The Harry Potter books and movies are some of my favorites of all time. Getting the chance to see behind-the-scenes goodies was something I never dreamed of and I’m still pinching myself.
(The real chess pieces!!)
While we were waiting for our tour time, we had some sandwiches (we packed a picnic lunch. Cheap!) in the cafe along with several other families. One of the families was busy having an argument. They were speaking a language I don’t understand and the women were wearing scarves which covered everything but their eyes. A teenage boy spit in the face of one of the women during their argument and hit her on top of her head.
The spitting wasn’t just a “p-tooy” spit. It was a wad of nasty looking gunk that landed on her scarf with an audible splat. When he hit her head, she cried out and tried to scoot away on the bench seat. As she was scooting away, another female (all wrapped up, but had the girth of a mom) slapped her shoulder and shook her finger at her. The girl put her head down and wiped the spot from her scarf with a napkin.
I saw that group later in the tour…the girl with the spit-stained scarf had her eyes fixed firmly at the floor.
(Dumbledor’s stand…every year there’s more and more wax because they really did light candles and let them drip. The crew was on standing orders to not bump the candle wax to ensure none of it broke off.)
At the beginning of the tour, there were a couple of short films about the books and how they became movies. Then Daniel, Emma, and Rupert come out and talked about how they love the crew and they cried when it was over and they were so lucky and magical things really do happen to normal people. By the end of the films, there wasn’t a dry eye in the room. Then the screen parted and there it was. Hogwarts. My inner child squealed with delight.
When the doors were opened, the Great Hall was in front of us. I
had pushed my way was lucky enough to be near the front, so when the doors opened, it was like they were opening just for me.
In the Great Hall of Hogwarts, the girl with the scarf kept her head down.
For an extra charge, we rented digital guides narrated by Tom Felton.

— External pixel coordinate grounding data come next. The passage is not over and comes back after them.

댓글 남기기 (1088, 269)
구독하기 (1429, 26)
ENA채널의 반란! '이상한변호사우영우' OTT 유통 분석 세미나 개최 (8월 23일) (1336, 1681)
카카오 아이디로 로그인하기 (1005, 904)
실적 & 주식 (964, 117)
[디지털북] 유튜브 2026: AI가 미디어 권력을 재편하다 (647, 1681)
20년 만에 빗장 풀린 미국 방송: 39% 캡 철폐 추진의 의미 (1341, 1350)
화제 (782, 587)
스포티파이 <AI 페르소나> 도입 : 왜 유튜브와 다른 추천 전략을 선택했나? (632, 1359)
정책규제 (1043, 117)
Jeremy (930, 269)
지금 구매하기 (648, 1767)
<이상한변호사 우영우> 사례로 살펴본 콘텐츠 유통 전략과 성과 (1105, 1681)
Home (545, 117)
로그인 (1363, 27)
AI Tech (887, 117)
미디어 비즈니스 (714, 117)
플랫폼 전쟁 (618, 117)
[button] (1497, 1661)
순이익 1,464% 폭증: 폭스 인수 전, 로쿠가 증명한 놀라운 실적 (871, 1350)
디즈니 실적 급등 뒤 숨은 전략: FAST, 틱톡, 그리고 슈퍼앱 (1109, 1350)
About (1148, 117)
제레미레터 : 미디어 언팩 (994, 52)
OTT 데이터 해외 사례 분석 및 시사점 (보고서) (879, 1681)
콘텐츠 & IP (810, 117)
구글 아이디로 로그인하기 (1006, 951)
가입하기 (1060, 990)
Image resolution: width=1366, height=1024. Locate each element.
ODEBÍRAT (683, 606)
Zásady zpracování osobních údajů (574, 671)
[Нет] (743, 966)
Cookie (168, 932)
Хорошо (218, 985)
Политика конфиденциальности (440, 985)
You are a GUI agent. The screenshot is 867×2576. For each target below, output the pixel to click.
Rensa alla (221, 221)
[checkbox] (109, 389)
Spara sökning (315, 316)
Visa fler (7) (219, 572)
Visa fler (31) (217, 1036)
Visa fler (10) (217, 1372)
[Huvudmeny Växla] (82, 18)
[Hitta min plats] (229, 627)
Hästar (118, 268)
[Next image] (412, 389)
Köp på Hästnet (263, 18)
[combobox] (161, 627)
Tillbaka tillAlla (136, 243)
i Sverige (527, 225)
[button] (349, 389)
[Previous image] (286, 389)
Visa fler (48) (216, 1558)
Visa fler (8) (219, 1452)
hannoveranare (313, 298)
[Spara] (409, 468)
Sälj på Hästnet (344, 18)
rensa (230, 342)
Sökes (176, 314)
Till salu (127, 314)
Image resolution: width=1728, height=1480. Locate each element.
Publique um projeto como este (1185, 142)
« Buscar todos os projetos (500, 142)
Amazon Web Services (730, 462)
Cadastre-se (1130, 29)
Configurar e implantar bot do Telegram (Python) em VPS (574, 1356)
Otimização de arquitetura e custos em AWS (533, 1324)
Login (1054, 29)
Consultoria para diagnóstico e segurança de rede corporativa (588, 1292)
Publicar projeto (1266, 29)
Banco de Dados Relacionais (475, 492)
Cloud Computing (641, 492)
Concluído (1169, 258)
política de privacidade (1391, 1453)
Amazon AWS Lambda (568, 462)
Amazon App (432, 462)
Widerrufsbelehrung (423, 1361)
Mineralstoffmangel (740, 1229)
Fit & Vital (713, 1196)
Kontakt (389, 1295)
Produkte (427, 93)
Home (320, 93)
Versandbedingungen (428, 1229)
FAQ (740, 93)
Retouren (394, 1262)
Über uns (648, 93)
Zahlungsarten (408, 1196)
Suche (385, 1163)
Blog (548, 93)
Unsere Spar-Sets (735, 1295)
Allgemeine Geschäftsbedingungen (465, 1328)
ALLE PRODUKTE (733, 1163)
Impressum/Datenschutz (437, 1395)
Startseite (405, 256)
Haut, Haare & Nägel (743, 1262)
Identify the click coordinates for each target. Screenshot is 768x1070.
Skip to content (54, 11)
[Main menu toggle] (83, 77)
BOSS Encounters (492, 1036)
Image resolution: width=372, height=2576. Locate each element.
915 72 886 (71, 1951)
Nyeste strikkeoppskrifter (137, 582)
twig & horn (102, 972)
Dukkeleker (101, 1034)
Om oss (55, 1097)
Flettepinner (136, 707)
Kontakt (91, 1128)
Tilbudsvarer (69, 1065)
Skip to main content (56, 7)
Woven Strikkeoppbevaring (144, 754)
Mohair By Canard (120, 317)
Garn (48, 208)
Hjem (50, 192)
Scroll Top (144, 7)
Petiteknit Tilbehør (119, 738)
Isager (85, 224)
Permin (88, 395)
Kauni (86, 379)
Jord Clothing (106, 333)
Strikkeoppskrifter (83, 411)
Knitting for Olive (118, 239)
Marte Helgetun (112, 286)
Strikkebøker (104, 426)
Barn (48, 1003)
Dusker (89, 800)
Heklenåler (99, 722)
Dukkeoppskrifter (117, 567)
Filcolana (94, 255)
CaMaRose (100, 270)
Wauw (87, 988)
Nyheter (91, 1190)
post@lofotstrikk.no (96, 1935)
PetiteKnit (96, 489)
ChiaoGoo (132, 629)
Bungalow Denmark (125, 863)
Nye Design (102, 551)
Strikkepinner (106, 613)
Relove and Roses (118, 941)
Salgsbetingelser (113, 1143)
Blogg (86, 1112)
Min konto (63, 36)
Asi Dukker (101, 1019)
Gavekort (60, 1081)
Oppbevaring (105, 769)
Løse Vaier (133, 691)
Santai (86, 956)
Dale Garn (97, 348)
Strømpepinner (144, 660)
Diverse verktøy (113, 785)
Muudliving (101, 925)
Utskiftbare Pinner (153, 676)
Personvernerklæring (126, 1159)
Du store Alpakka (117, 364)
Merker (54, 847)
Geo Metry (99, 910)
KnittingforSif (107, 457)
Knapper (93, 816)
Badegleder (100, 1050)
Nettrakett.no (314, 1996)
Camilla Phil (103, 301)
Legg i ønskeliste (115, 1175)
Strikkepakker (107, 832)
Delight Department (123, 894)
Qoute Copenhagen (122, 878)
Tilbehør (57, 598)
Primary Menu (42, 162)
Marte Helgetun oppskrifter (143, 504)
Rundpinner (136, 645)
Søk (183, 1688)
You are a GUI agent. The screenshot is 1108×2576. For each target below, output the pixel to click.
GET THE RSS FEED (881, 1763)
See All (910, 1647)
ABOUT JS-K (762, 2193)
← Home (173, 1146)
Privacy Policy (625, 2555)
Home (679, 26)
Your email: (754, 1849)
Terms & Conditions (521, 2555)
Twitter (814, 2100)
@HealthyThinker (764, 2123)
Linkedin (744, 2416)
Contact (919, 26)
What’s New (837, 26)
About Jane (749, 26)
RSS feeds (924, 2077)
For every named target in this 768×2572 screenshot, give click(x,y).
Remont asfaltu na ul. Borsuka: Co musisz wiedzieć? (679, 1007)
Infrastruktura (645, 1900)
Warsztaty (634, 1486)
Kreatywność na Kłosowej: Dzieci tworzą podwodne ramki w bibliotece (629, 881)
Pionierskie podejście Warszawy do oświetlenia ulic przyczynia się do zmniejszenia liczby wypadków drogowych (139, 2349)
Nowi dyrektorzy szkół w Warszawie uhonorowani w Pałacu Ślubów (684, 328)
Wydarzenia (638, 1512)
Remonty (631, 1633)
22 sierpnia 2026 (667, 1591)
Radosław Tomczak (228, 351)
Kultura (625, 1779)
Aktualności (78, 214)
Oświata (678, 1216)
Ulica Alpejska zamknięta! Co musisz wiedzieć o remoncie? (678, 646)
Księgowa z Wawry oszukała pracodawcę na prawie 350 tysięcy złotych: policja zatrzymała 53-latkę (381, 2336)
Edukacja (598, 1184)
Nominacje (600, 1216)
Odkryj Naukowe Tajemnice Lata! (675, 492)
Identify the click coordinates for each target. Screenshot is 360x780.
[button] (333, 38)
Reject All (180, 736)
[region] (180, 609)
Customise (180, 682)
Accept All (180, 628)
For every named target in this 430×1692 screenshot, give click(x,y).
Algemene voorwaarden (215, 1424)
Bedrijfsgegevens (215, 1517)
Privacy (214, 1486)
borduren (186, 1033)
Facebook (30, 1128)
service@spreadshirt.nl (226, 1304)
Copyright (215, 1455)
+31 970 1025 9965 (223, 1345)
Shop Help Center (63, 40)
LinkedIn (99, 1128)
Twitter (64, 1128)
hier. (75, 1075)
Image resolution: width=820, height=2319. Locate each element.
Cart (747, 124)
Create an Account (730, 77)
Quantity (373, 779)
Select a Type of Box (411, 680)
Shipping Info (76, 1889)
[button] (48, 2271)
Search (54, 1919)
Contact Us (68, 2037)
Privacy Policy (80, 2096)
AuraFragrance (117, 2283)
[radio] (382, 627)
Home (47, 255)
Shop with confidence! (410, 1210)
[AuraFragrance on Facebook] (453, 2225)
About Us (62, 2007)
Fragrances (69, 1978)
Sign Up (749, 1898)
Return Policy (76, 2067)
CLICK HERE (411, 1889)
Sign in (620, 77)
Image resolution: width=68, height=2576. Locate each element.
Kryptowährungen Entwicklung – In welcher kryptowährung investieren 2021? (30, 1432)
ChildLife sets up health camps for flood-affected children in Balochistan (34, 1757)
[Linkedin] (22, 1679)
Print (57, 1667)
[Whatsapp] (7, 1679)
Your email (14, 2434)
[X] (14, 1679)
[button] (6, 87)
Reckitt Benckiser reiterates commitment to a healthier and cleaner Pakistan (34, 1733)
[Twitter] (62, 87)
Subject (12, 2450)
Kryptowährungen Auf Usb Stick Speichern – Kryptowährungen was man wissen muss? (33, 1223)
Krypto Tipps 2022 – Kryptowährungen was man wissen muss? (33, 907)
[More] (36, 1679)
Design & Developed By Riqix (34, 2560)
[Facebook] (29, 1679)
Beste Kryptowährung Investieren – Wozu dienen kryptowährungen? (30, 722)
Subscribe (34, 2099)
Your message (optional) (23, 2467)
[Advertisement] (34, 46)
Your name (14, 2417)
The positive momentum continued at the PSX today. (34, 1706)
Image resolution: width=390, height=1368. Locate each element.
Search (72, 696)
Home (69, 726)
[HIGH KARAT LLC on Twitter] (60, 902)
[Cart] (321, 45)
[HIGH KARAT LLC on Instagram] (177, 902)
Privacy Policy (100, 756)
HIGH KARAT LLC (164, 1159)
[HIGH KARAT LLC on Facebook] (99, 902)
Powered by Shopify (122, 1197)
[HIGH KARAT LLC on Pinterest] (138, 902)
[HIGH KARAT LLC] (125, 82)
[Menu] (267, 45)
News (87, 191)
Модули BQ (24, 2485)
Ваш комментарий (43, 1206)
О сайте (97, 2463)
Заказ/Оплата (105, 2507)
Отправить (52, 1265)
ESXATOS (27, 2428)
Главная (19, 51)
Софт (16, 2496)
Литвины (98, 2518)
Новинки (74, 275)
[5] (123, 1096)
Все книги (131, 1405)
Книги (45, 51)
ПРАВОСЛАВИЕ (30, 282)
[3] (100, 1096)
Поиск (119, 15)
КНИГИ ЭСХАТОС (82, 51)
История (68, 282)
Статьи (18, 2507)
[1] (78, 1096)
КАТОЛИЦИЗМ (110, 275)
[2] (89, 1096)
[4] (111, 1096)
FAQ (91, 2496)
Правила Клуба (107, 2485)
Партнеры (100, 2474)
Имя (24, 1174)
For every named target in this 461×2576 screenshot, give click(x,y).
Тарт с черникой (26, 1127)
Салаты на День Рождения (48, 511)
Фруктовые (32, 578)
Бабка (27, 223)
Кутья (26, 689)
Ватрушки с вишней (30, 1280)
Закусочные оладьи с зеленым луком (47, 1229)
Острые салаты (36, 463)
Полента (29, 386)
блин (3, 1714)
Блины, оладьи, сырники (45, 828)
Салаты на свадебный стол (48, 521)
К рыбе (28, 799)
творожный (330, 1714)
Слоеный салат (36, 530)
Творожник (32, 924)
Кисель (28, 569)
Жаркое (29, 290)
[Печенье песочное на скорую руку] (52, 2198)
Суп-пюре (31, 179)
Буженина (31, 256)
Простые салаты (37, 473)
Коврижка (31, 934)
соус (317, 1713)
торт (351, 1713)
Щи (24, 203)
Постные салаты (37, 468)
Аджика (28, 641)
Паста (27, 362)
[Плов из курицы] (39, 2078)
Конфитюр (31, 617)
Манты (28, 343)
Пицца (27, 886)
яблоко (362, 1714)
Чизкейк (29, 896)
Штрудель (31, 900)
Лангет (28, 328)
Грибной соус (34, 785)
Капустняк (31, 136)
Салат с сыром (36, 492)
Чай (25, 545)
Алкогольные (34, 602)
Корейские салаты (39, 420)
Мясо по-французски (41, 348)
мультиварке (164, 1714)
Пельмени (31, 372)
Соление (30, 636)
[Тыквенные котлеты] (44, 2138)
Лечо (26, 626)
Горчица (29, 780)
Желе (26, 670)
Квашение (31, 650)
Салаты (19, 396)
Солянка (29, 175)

Malfoy guided us around, offering tidbits of behind the scene info and jokes shared by the cast. The girl with the spotty scarf had a digital guide, but she didn’t have her headphones anywhere near her head.
I don’t know their situation, but it occurred to me that she looked like someone who’d been around a Dementor and needed chocolate. Here was in a magical place, surrounded by amazing props and scenery, but she wasn’t allowed to enjoy it. Every time she’d look around, the Spitter would raise a hand as if to slap her. The Spitter couldn’t have been more than 13? 14? at the most…
(The chefs on set really did make a bunch of chocolate for the kids to eat for the chocolate feast.)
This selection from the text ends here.